A granddaughter’s love for her grandfather is like none other. Isabella Boffa Oddero with her beloved grandfather, Giacomo.

Review: “The Mystique of Barolo”

Maurizio Rosso’s “The Mystique of Barolo”

In 2002, in only my third year of visiting Piemonte, I discovered the English translation of the recently published, “Barolo: Personaggi e Mito” (“The Mystique of Barolo”). It was a rare find in the under-discovered northwest Italian wine region: a book about the region’s people, in English no less!

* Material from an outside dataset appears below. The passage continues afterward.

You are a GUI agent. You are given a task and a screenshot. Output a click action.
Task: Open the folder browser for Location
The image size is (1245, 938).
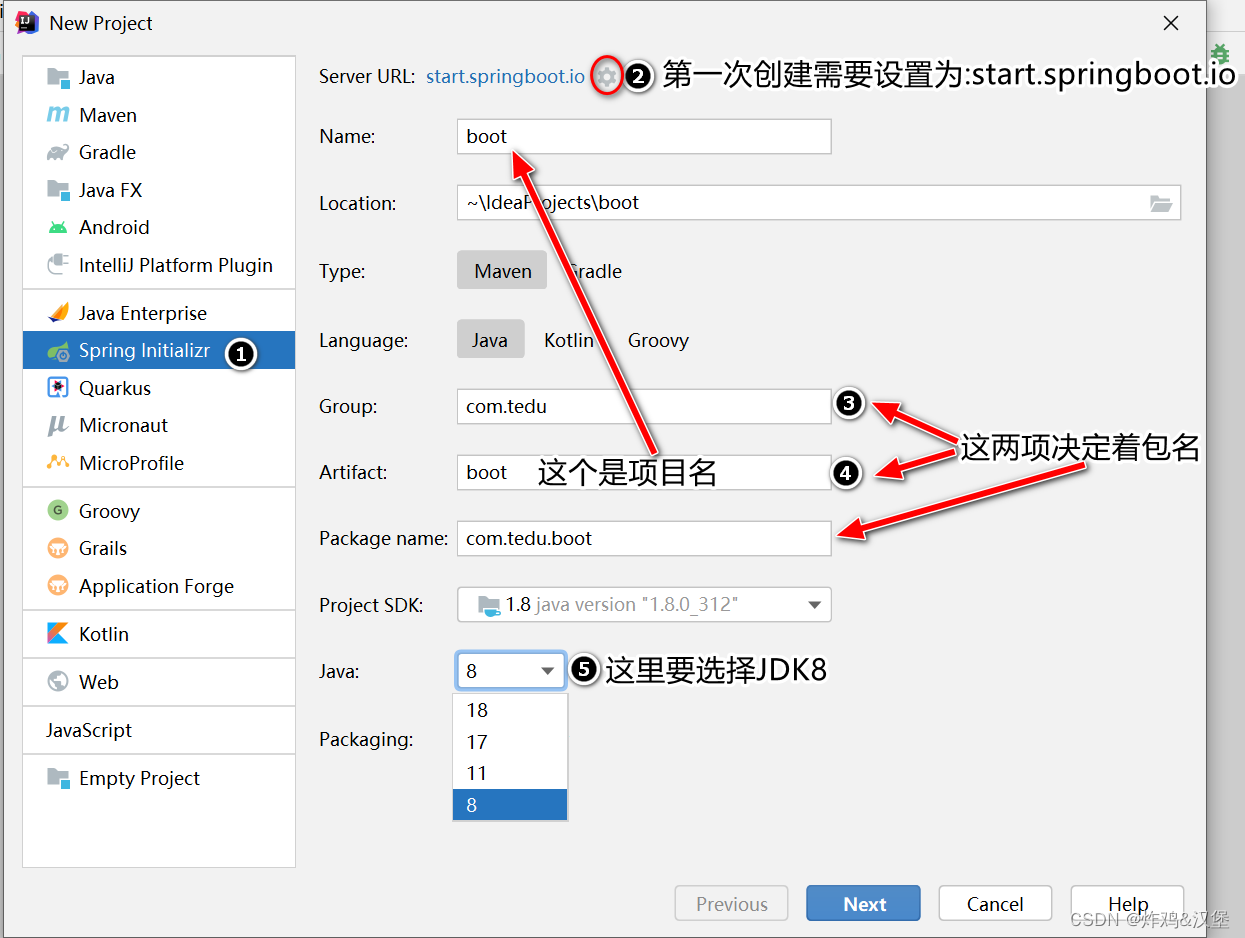[x=1161, y=203]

A panoramic view of the Barolo appellation taken from Maurizio Rosso's family farm in Diano d'Alba
A panoramic view of the Barolo appellation taken from Maurizio Rosso’s family farm in Diano d’Alba

What a beauty I unearthed! A book filled with bewitching photographs, rich history and, most notably, captivating stories about Barolo producers told in their own words.

Mystique of Barolo

For author Maurizio Rosso of Cantina Gigi Rosso on Via Alba Barolo in Castiglione Falletto, it was a labor of love. Rosso, whose own roots are buried deep in Barolo’s clay soil, gives us a unique opportunity to read the personal accounts of Barolo producers he lovingly chronicled.

Maurizio and Mia Rosso
Maurizio and Mia Rosso

Although born into a rich winemaking tradition in the heart of the Barolo appellation, Rosso pursued an education in foreign languages and literature at Università di Venezia Cà Foscari and Anglo-American literature at University of California Santa Cruz.

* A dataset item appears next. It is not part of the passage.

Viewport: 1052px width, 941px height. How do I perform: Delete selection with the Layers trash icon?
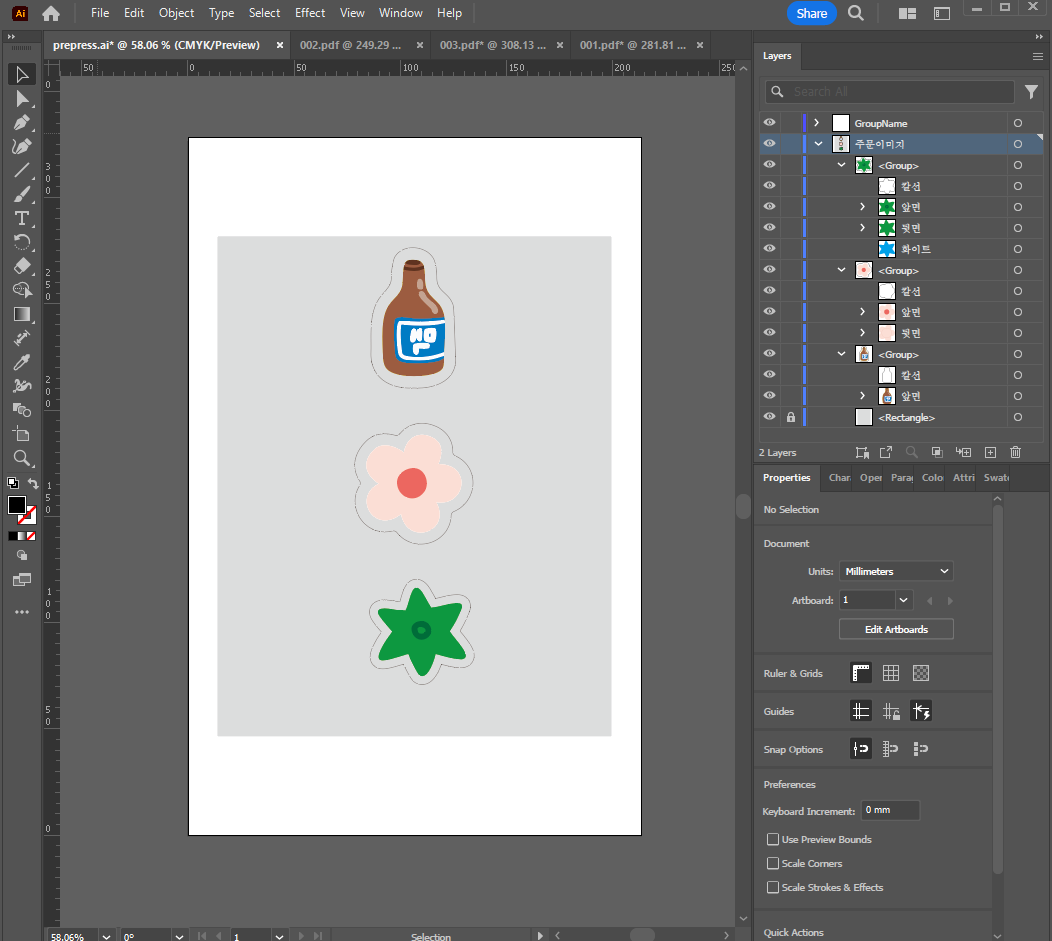point(1015,453)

Rosso penned many historical novels, including the award winning “Il Castello dei Catari” (The Cathar Castle). His is a fictional account of the burning in Milan of over 1,000 Cathars from Monforte d’Alba in 1028, nearly 200 years before the much studied, frenzied annihilation of heretics in France.

Labor of Love

So why did this journalist-author turn from history and captivating tales he wove from it to a wine book? Rosso provided an answer in own words, “In those days [late 1990s] most press on Barolo was about the wines and hardly about the people.I wanted to stress the human factor and I gave the producers a chance to speak for themselves.”

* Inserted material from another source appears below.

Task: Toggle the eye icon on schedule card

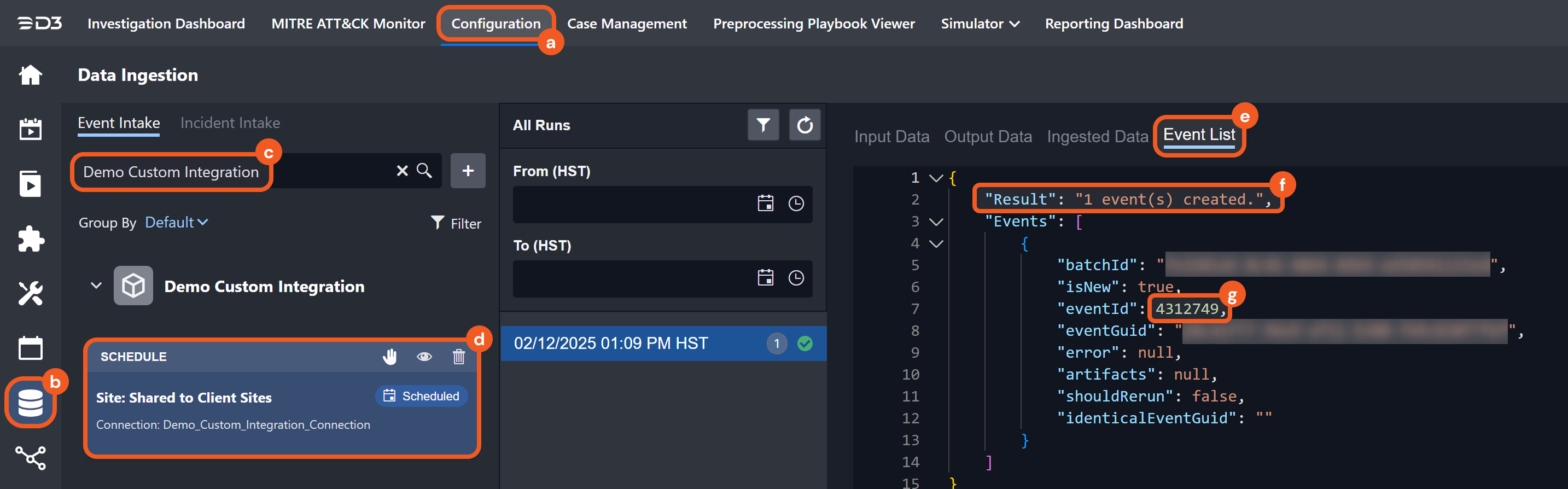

During a two-year period from 1998, Rosso conducted extensive research and interviews, compiling what is more than a “mere” wine book. It’s akin to a compendium of love letters from vintners to the noble grape they collectively popularized across the globe and the land in which its vines are anchored.

Not only does Rosso capture the essence of the Barolo men, but also provides one of the few (if not only) English language accounts of Juliette (Giulia) Colbert Falletti, Marchesa di Barolo. Because of her vision, this aristocratic French saint-on-earth made it possible for today’s Barolo producers to provide the world with a noble wine from a humble land.

Historical Significance

Given some of those whose stories Rosso captured and visages Chris Meier photographed belong to men who sadly left us in the years since the book’s release, it will be treasured for generations as an historically valuable tribute to the hard work, dedication and unfailing love for the appellation by those whose families for centuries made Barolo their home.

When I first read the book, I thought perhaps it was written in English. It was not despite Rosso incredible language skills. Josephine Taylor’s translation perfectly captures the essence of Rosso’s introduction of the land and its wines that spans the first 73 pages of the book and makes accessible to Anglophones the winemakers’ words.

Stuttgart-born photographer, Chris Meier shot his beautiful photos in each season of the year. Meier, a gifted photographer specializing in gastronomy and still-life, is also a gastronome fond of Italian food and wine.  He has a penned several books about his travels including books featuring the cuisine of Sicily and Piemonte.

The product of Meier’s magical work behind his camera is intertwined with historical documents and photographs, many of which the producers provided from their family archives.

 “The Human Factor”

The “human factor” is crucial to the viability of this land and its greats wines. Yet, scores and vintages are often discussed in near sterile terms, devoid of recognition of the humanity behind the labels.

Yes, many oenophiles and journalists know producers, but do they know the stories of their families’ triumphs, tribulations and aspirations? Do they know the sacrifices made to acquire and retain their precious crus? What about the family schisms that divided centuries’ old wineries?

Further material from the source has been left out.